Material provided:
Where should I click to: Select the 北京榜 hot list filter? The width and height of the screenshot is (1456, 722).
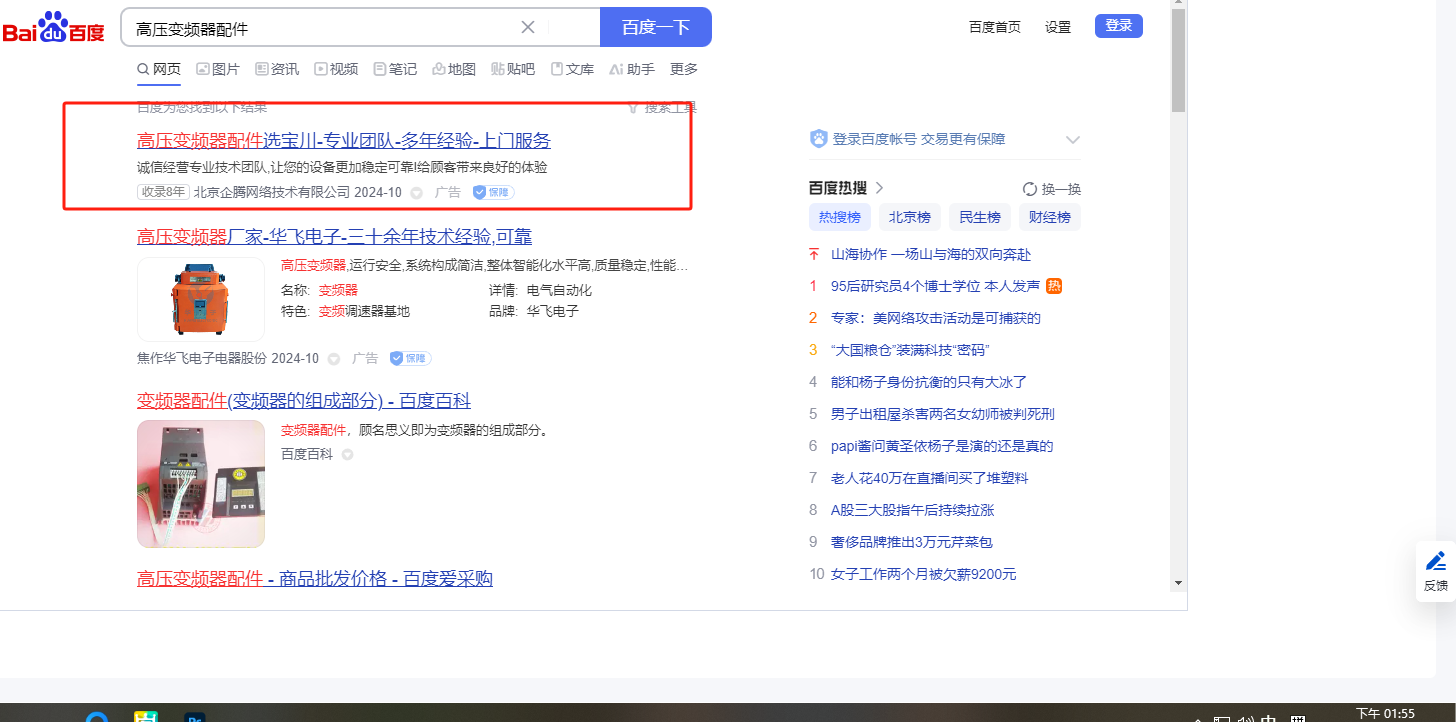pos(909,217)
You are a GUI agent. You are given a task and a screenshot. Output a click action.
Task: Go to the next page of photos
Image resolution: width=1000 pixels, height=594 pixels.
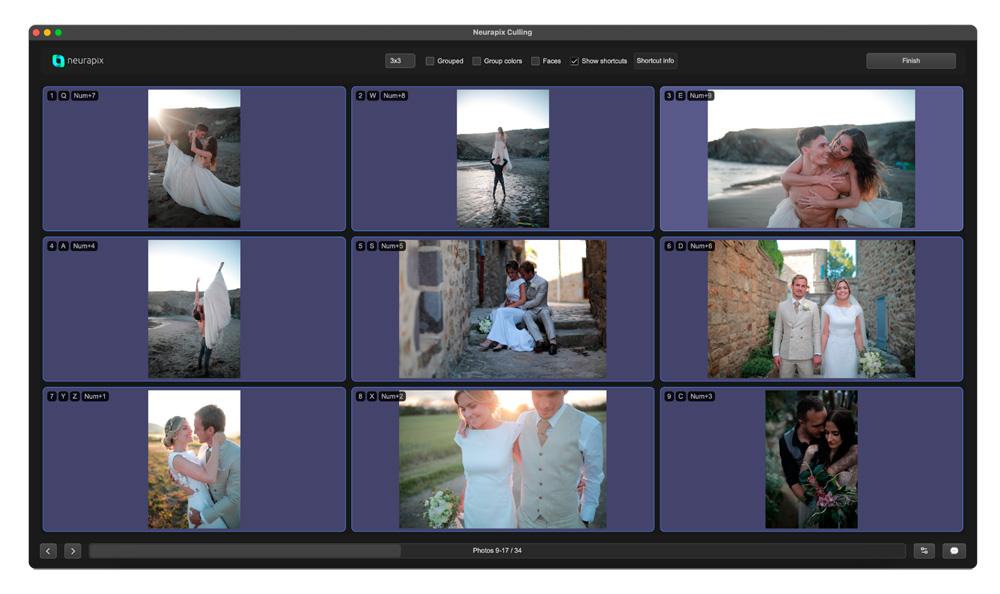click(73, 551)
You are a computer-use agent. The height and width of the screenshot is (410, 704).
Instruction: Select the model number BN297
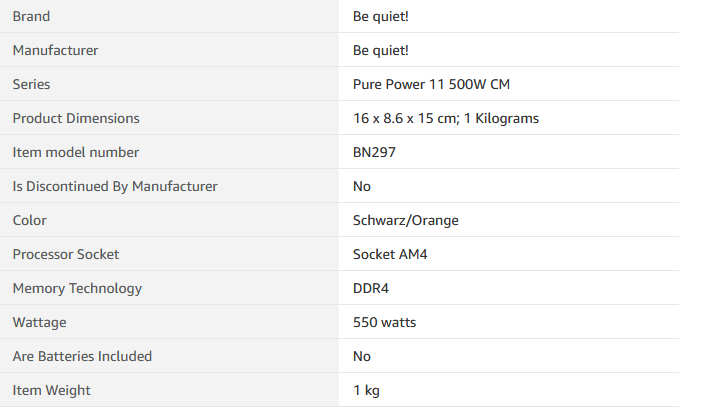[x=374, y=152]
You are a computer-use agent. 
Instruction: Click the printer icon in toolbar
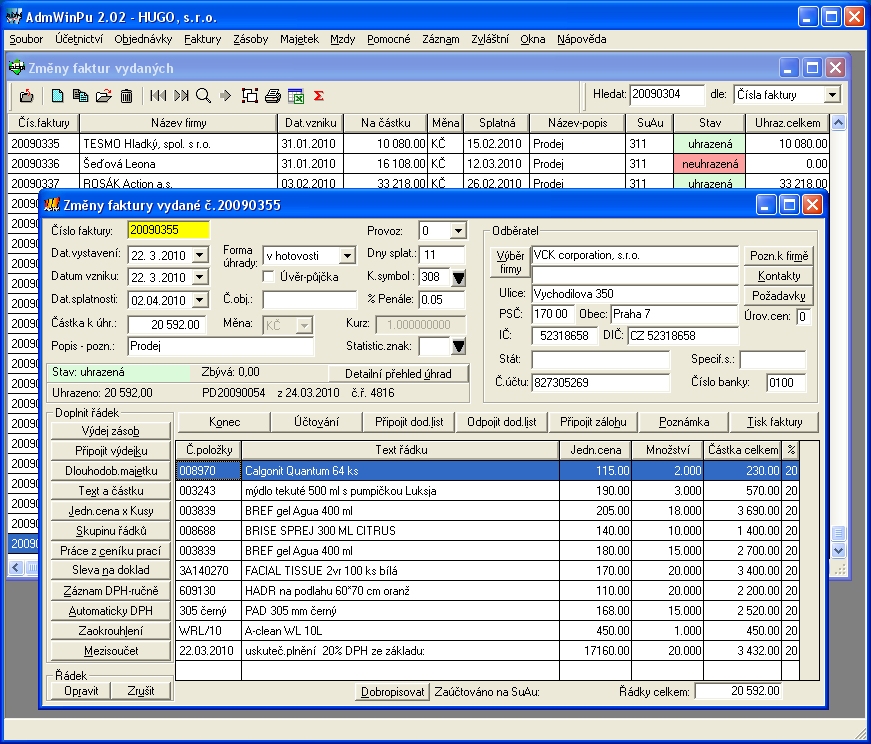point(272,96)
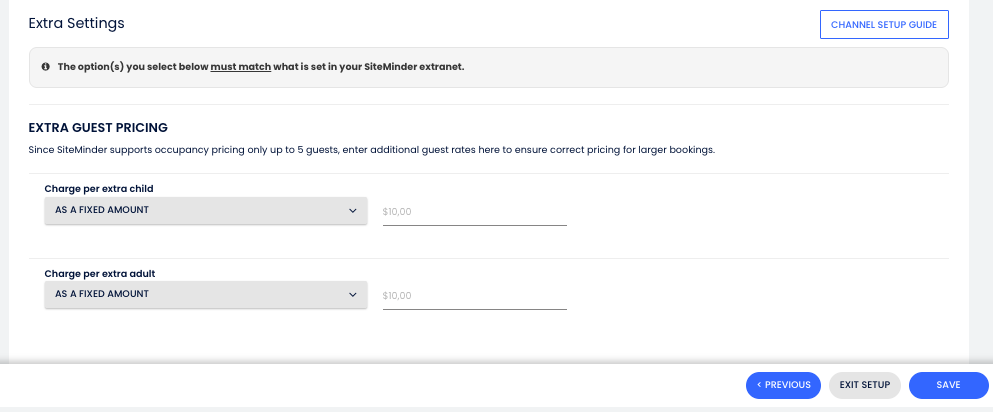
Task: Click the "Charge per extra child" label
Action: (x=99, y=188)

...

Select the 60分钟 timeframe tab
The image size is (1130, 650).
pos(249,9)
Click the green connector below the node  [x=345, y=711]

Task objective: The answer must consist of every line from the records above that holds "agent".

Worked solution:
You are a GUI agent. You are given a task and a screenshot. Output a click action.
You are a computer-use agent. The height and width of the screenshot is (410, 704).
You are a computer-use agent. 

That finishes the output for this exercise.